(RxWiki News) Pneumonia can be a serious illness that can lead to time in the hospital for little ones. But a new vaccine may prevent the disease in this population.
After the first pneumococcal vaccine for children younger than 2 was introduced in 2000, hospital admissions for pneumonia dropped. Now, a new, more powerful vaccine may be cutting those hospital admissions even further, suggests a new Centers for Disease Control and Prevention (CDC) study.
And a separate study found that this new vaccine may have also lowered hospital admissions for sinusitis among children younger than 2.
Serious pneumococcal infections are common in infants and toddlers, according to the National Network for Immunization Information. These infections are caused by a bacterium called pneumococcus in the nose and throat. The infections can cause different ailments, from an inflammation of the middle ear to an inflammation of the lungs (pneumonia).
Marie R. Griffin, MD, professor of health policy and medicine at Vanderbilt University in Nashville, TN, and colleagues wrote the CDC study.
They reviewed data on patients younger than the age of 2 who were discharged from all non-federal hospitals throughout Tennessee. After introducing a new pneumococcal vaccine for infants and young children in 2010, hospital admissions for pneumonia among that age group declined by 27 percent by 2012, the study authors found.
Since 2000, these hospitalizations have fallen by a total of 72 percent, Dr. Griffin and colleagues found.
A vaccine is a preparation that stimulates the production of antibodies and provides immunity against one or several diseases. This new vaccine (PCV13) protects against 13 common strains of pneumococcus. The first vaccine (PCV7) protected against seven strains.
After the first vaccine was introduced, pneumonia hospitalizations in children younger than 2 declined 43 percent from 2000 to 2009 in the US.
The CDC recommended PCV13 — the new vaccine introduced in 2010 — for all children younger than 5.

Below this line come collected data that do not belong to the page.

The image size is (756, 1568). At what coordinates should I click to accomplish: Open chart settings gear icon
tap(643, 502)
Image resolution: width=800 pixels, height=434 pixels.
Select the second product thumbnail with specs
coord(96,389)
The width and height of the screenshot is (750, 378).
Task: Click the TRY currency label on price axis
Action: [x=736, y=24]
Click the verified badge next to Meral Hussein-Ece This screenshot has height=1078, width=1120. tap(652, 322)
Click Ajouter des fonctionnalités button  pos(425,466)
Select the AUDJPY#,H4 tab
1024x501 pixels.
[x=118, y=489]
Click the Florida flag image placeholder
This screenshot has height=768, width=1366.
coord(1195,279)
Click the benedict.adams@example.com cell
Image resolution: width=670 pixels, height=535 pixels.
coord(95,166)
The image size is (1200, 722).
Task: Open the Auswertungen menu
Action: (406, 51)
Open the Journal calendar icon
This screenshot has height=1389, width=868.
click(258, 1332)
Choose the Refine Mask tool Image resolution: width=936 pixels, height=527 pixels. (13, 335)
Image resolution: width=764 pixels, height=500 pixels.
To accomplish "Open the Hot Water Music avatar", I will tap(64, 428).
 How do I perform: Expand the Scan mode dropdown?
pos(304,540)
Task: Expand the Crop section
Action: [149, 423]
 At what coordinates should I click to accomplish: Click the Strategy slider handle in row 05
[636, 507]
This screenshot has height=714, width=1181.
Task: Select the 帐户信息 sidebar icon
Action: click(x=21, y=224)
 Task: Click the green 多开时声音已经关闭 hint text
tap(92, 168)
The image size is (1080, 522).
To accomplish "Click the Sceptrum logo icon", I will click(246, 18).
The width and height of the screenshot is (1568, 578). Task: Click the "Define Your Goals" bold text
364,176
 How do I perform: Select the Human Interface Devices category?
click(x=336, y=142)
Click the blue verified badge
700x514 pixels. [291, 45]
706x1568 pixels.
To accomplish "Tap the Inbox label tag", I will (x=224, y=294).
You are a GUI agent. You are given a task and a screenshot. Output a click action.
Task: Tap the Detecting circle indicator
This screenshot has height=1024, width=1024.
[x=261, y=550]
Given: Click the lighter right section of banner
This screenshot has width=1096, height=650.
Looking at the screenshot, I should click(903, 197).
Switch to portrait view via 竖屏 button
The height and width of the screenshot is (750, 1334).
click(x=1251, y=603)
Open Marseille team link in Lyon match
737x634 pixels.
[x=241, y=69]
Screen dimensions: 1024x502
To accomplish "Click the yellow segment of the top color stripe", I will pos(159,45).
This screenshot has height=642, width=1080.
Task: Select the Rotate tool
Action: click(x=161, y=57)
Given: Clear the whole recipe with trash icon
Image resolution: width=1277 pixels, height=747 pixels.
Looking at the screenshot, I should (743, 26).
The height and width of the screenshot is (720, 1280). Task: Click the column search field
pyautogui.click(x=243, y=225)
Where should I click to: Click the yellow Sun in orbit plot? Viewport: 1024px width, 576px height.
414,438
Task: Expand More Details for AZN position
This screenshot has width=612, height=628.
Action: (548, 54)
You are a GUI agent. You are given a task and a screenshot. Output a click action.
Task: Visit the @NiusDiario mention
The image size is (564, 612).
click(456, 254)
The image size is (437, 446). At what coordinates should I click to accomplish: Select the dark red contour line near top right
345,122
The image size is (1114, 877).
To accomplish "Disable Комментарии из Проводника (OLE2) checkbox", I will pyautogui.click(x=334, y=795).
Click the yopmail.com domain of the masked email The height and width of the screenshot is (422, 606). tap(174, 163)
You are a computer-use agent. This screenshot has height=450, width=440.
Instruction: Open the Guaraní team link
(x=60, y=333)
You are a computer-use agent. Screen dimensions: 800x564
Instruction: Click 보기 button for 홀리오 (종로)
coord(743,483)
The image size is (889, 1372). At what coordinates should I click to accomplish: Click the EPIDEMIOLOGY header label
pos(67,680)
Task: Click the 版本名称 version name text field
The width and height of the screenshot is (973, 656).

"We had such a dramatic decline from the first vaccine that we really didn't know how much more effect you would get by adding six more [variations] to the vaccine,” Dr. Griffin said in a press release. “So it was very gratifying to see that there was another major drop in pneumonia hospitalizations — a pretty dramatic additional decline.”
And another study — written by Ann Lindstrand, MD, MPH, of Public Health Agency Sweden in Stockholm — found that the vaccine may have another benefit: fewer hospitalizations for sinusitis among children 2 and younger. Between 2003 and 2012, sinusitis hospital admissions fell by 66 percent among these children in Stockholm County, Sweden. Dr. Lindstrand and team said PCV7 and PCV13 likely played a part in this decrease.
Sinusitis is an inflammation of the sinuses — small cavities in the face that connect with the nasal cavities. Respiratory infections like pneumonia can lead to sinusitis.
The bacterium pneumococcus is the most common cause of pneumonia in the US, according to the National Heart, Lung and Blood Institute (NHLBI). But Dr. Griffin and team noted that this may change because the vaccine has been so successful. The assumption that pneumococcus will be the likely cause of future pneumonia cases is less certain. Other causes of pneumonia can include viruses and fungi.
“Appropriate management of childhood pneumonia in the era of pneumococcal vaccines needs to be continually assessed because the distribution of bacterial and other causes of pneumonia in young children will likely change,” Dr. Griffin and colleagues wrote.
Many people with mild pneumonia can be treated at home, often with oral antibiotics, according to the NHLBI. If symptoms like trouble breathing and chest pains persist, patients should go to the hospital.
The report by Dr. Griffin and team was released Nov. 6 in the CDC’s Morbidity and Mortality Weekly Report. The release coincided with the sixth annual observance of World Pneumonia Day Nov. 12. The authors disclosed no funding sources or conflicts of interest.
The study by Dr. Lindstrand and colleagues was published Nov. 10 in Pediatrics. This study was funded by the Stockholm County Council, Foundation Samariten, Sachs' Children's Hospital, Swedish Research Council, Swedish Foundation for Strategic Research, Knut and Alice Wallenberg Foundation and Sven Jerrings Foundation. Dr. Lindstrand received funding from GlaxoSmithKline and Pfizer.